Segment Reduction-Based Space Vector Pulse Width Modulation for a Three-Phase F-Type Multilevel Inverter with Reduced Harmonics and Switching States

Abstract

An improved segment reduction-based space vector pulse width modulation (SVPWM) for an F-type three-level inverter (FT2LI) is presented in this article. The proposed SVPWM algorithm decreases the additional switching state transition of each triangle with the application of an improved nine- and three-segment reduction switching strategy. The main feature of the segment reduction technique is that it eliminates second-order harmonics in the inverter output side with good total harmonic distortion (THD), low switching losses, and minimum filter requirements when compared with carrier-based PWM (CBPWM) techniques such as multi-carrier sine PWM (MC-SPWM), sixty-degree PWM (60° PWM), and switching frequency optimal PWM (SFO PWM). The proposed modulation algorithm for FT2LI is implemented on the MATLAB/Simulink platform.
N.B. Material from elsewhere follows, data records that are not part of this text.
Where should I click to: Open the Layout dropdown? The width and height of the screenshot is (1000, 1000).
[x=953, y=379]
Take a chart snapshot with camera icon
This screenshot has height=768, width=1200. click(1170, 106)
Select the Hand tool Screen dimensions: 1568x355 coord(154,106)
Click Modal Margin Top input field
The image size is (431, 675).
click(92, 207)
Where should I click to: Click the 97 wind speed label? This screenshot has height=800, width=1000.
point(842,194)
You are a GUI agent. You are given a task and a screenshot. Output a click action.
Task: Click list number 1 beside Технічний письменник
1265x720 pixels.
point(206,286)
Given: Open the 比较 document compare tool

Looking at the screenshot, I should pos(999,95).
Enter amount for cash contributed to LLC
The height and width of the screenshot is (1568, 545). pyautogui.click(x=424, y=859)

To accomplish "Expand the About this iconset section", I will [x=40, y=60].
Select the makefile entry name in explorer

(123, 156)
The performance of the proposed segment reduction-based SVPWM algorithm is tested experimentally on an FT2LI at various amplitude and frequency modulation indices, and the experimental results are verified with the simulation results. Additionally, a comparative analysis carried out to study the relationship between the segment reduction-based SVPWM and CBPWM techniques inferred that the suggested segment reduction-based SVPWM algorithms can optimize high-order harmonic distributions and have a minimum computational burden.